I pushed onward and eventually arrived in Lobuche in the mid-afternoon and settled in for the rest of the evening, drinking hot lemon, a local tea house favorite. Entranced in my thoughts, the sounds of gregarious laughter broke the silence as a number of porters, guides, and a European flowed into the makeshift space of a combinational living/dining/bedroom. A rugged, tired looking Frenchman triumphantly crossed into the room. He looked worn and dirty, but his cheeks glowed a rosy pink that lightened the wrinkly creases of his sun-burnt face. He was grinning from ear to ear and had a triumphed look across his eyes and an internal beam of joy. Weary in demeanor, it was no doubt that he had come a long way. Greeted with hugs by the tea house owner and congratulatory praises by his companion guide, this older looking man had reached his journey’s end that very day – a twelve hour round-trip trek up and down on a vertically challenging and difficult portion to summit Kala Pattar, known for its amazing panoramic view of Everest and the surrounding Himalayas. How ecstatic he looked!

Yaks on trail

There was a glance and smiles exchanged as he came closer to warm up by the fire. In broken English he said to me “Tomorrow you be at Everest”, as if he understood that I am a seeker like him. While I was continuing to head up towards my goal, he was now returning back to where he had come from. I looked at the beaming Frenchman, and replied, “Yes, one more day.” Being in the remote grandeur of the Himalayan mountains had felt like a magical sanctuary, far away and removed from my present life.

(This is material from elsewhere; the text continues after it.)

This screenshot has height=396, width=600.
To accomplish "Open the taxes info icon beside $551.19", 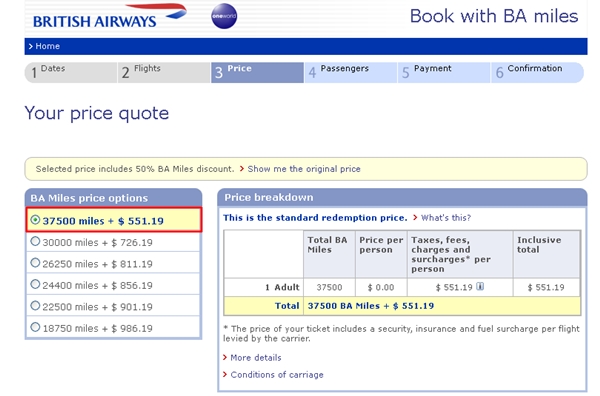I will [x=480, y=286].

Now only a mere few kilometers trek away from what had initially seemed like an eternity to reach, I suddenly thought, “I don’t want this to end. I don’t want to go back down the mountain.”

I looked around the room and became aware of hustle and bustle. There were others who had arrived – younger and older, from various countries and nationalities, and probably with different pursuits and reasons for being here. I began to recognize that ultimately we share the same goal – life. We had come here to feel life in its various facets – to challenge it, to face it, to reconcile with it. I knew why I was here. I thought I came here to escape, but I was really here to move on.

Bright and early the next day came, there was the Frenchman, sitting across the way. The initial rush of his triumph had worn down. Organizing my pack, I did not pay attention to the on-goings of the many others in the dimly lit room until I looked up, saw the Frenchman, and was taken aback. For there he was, with his head hung low, and tears flowing down his dirt-covered face, leaving a remnant trail of water stains. He was being comforted by an older Swiss woman who was also wiping away droplets of tears from her eyes. I may not have known what his tears were about, but I could feel his pain and I empathized. Everest was only the warm-up. I perceived that he was going on to face a more difficult mountain, his own.

Everest Base Camp

It took one step at a time, one foot in front of the other that allowed me to reach the summit of Kala Pattar and Everest Base Camp. It was nature’s finest artwork displaying the vast multitudes of snowy peaks in every visible direction. Shadowy ledges and jutting snow banks revealed the density of the mountain’s terrain. Below I could see the miles of expanse of mounds and crevices of the Khumbu ice glacier. I could hear the sound of crackling ice and then the rumbling of a nearby avalanche. How small I was amidst these giant formations, and yet, how high I felt! This remote solitude beauty provided solace. I closed my eyes and took a wonderfully crisp, clean deep breath. There in front, I envisioned Don smiling back at me, just like the good times of our past that will never again be. I wiped away my tears and realized the closest to heaven was not atop the peak, but in my memories. I had reached the end of my Everest journey and was heading back down to life and begin anew. The challenge of Everest is more than the mountains. It is facing ourselves and persevering through difficulties and hardships one step at a time. And with that, I took my first step back down the mountain.